Pressler rightly calls what’s going on in what she describes as the cutthroat laundry-in-an-app business as the hedonistic treadmill: Why do something, some menial task, when you can pay someone else to do it? Well, aside from the fact that you can probably do it yourself cheaper, I mean, unless your time spent laundry is time you’d spend otherwise SAVING THE UNIVERSE by dressing up as a superhero to collect someone else’s laundry (read Pressler’s piece; it’s all there) or creating the NEXT BIG THING that is going to make you rich without getting your hands dirty – leave that to the immigrants who aren’t invited to your company’s feel-good events.
This is the $15 minimum wage argument all over again. Nobody’s time is worth what they think it is. While I’m at work, my time is worth what the company will pay me for. When I’m at home, my time is worth what I’ll pay for it, and if the pay I get for a half hour every night after the kids go to bed is to spend that half hour washing dishes, so be it. Unless there’s a company out there ready to swoop in to my neighborhood with a truck ready to haul my dishes to a warehouse full of immigrants who’ll wash it, sight unseen, well then, I’m all for it.
But of course I'm not. Sometimes my time is worth what I get paid as a technical writer. Sometimes it's worth nothing, as I'm doing chores at home, including washing those pesky dishes (I'm not allowed near the clothes washer).
The notion that our time, every precious second of it, is worth a set value in cold dollars is ludicrous. It's part of the overbusying of America. I only rent 40 hours a week to my job, and that's enough. What time I have outside of it is mine to spend as I will.
And it's not that I'm idling along. Between volunteering with the Boy Scouts of America and maintaining a house, I'm teaching an English class part-time and also editing a novel. I don't look at any of that time as worth a certain amount of money, nor do I look at any of the labor I do off the clock as a waste of my time because I'm not getting paid for it. That's silly.

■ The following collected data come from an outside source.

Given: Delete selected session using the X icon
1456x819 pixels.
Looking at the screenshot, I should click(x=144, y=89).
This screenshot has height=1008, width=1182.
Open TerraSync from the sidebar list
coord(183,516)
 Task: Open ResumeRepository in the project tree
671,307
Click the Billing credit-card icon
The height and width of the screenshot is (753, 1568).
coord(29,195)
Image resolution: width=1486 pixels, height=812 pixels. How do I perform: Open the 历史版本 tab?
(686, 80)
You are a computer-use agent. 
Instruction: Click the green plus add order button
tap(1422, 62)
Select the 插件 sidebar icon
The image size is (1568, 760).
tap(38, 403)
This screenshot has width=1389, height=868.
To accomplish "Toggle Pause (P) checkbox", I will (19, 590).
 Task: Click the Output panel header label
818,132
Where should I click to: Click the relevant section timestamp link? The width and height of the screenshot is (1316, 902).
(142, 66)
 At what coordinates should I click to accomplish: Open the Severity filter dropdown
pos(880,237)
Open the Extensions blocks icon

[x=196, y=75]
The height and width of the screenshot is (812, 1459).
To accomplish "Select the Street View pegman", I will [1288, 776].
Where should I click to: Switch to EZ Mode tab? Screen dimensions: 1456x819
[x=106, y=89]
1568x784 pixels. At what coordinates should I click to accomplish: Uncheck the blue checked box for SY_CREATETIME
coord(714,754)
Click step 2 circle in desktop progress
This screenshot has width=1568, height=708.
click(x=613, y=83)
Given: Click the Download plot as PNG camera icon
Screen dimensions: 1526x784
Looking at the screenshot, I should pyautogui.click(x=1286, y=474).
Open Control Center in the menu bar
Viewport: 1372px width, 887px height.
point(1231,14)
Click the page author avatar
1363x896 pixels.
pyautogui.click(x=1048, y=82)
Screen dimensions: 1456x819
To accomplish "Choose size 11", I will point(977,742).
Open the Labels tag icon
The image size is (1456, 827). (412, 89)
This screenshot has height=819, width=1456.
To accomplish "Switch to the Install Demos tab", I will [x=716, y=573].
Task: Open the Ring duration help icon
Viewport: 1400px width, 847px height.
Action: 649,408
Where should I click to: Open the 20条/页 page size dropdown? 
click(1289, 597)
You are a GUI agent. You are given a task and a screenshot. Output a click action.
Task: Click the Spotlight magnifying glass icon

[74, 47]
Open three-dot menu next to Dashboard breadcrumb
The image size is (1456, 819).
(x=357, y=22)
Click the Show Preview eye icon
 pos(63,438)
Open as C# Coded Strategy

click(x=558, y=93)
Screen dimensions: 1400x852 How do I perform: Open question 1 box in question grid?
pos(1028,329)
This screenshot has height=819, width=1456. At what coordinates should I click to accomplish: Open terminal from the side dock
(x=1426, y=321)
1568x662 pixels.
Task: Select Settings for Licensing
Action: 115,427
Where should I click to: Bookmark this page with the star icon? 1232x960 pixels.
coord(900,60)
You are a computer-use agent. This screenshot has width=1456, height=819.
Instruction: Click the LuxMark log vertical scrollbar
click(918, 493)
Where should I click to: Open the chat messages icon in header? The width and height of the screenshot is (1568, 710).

So these little services that people think are valuable, well, they're valuable to some. But not to all, thank heaven, because there ought to be a few of us on the planet who know how to get our hands dirty.
See, there’s curbside recycling available in my town. And we recycle a lot. But we don’t pay the $5 a month for the service because once as month, as I’m driving to the credit union or Home Depot or something on another errand, I can drop the recyclables off at the city’s bins for free. I’m not so pretentious to think that my time is so valuable I have to pay someone else to come collect my plastic bottles and tin cans. I’m paying myself nothing to have a break from the time my time has value added, and that’s good enough for me.